Замените во всех записях «Viewport» на «Window» и перепишите их целиком, больше ничего не трогая.

··········

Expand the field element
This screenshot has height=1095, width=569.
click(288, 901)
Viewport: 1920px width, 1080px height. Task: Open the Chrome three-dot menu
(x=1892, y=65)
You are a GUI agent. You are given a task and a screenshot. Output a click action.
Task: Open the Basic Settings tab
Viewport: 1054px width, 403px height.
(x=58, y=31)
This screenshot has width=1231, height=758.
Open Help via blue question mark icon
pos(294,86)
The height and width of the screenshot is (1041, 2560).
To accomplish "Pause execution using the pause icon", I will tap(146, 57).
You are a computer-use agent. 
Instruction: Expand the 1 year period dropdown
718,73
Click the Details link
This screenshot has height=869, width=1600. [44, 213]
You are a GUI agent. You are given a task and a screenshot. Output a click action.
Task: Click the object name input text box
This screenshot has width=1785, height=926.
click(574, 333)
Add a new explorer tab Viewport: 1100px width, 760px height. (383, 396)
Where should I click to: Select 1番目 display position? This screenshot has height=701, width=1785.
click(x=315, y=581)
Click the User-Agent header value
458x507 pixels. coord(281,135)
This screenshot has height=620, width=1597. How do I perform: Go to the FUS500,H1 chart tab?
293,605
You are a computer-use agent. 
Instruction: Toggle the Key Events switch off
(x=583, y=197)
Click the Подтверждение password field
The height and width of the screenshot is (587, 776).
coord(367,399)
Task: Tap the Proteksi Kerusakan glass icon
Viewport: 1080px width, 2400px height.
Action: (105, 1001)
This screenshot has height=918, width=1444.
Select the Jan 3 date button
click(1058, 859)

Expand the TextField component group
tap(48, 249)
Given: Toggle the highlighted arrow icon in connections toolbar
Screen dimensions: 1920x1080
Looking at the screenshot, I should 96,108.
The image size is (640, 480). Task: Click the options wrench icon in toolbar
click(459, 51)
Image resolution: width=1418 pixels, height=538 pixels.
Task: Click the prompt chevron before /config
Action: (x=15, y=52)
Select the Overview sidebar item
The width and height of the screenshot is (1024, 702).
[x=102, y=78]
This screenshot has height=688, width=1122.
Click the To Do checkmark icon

··········

■ **Решение ниже**
Expand the field element
This screenshot has height=1095, width=569.
click(288, 901)
Window: 1920px width, 1080px height. Task: Open the Chrome three-dot menu
(x=1892, y=65)
You are a GUI agent. You are given a task and a screenshot. Output a click action.
Task: Open the Basic Settings tab
Window: 1054px width, 403px height.
(x=58, y=31)
This screenshot has width=1231, height=758.
Open Help via blue question mark icon
pos(294,86)
The height and width of the screenshot is (1041, 2560).
To accomplish "Pause execution using the pause icon", I will tap(146, 57).
You are a computer-use agent. 
Instruction: Expand the 1 year period dropdown
718,73
Click the Details link
This screenshot has height=869, width=1600. [44, 213]
You are a GUI agent. You are given a task and a screenshot. Output a click action.
Task: Click the object name input text box
This screenshot has width=1785, height=926.
click(574, 333)
Add a new explorer tab Window: 1100px width, 760px height. (383, 396)
Where should I click to: Select 1番目 display position? This screenshot has height=701, width=1785.
click(x=315, y=581)
Click the User-Agent header value
458x507 pixels. coord(281,135)
This screenshot has height=620, width=1597. How do I perform: Go to the FUS500,H1 chart tab?
293,605
You are a computer-use agent. 
Instruction: Toggle the Key Events switch off
(x=583, y=197)
Click the Подтверждение password field
The height and width of the screenshot is (587, 776).
coord(367,399)
Task: Tap the Proteksi Kerusakan glass icon
Window: 1080px width, 2400px height.
Action: (105, 1001)
This screenshot has height=918, width=1444.
Select the Jan 3 date button
click(1058, 859)

Expand the TextField component group
tap(48, 249)
Given: Toggle the highlighted arrow icon in connections toolbar
Screen dimensions: 1920x1080
Looking at the screenshot, I should 96,108.
The image size is (640, 480). Task: Click the options wrench icon in toolbar
click(459, 51)
Image resolution: width=1418 pixels, height=538 pixels.
Task: Click the prompt chevron before /config
Action: (x=15, y=52)
Select the Overview sidebar item
The width and height of the screenshot is (1024, 702).
[x=102, y=78]
This screenshot has height=688, width=1122.
Click the To Do checkmark icon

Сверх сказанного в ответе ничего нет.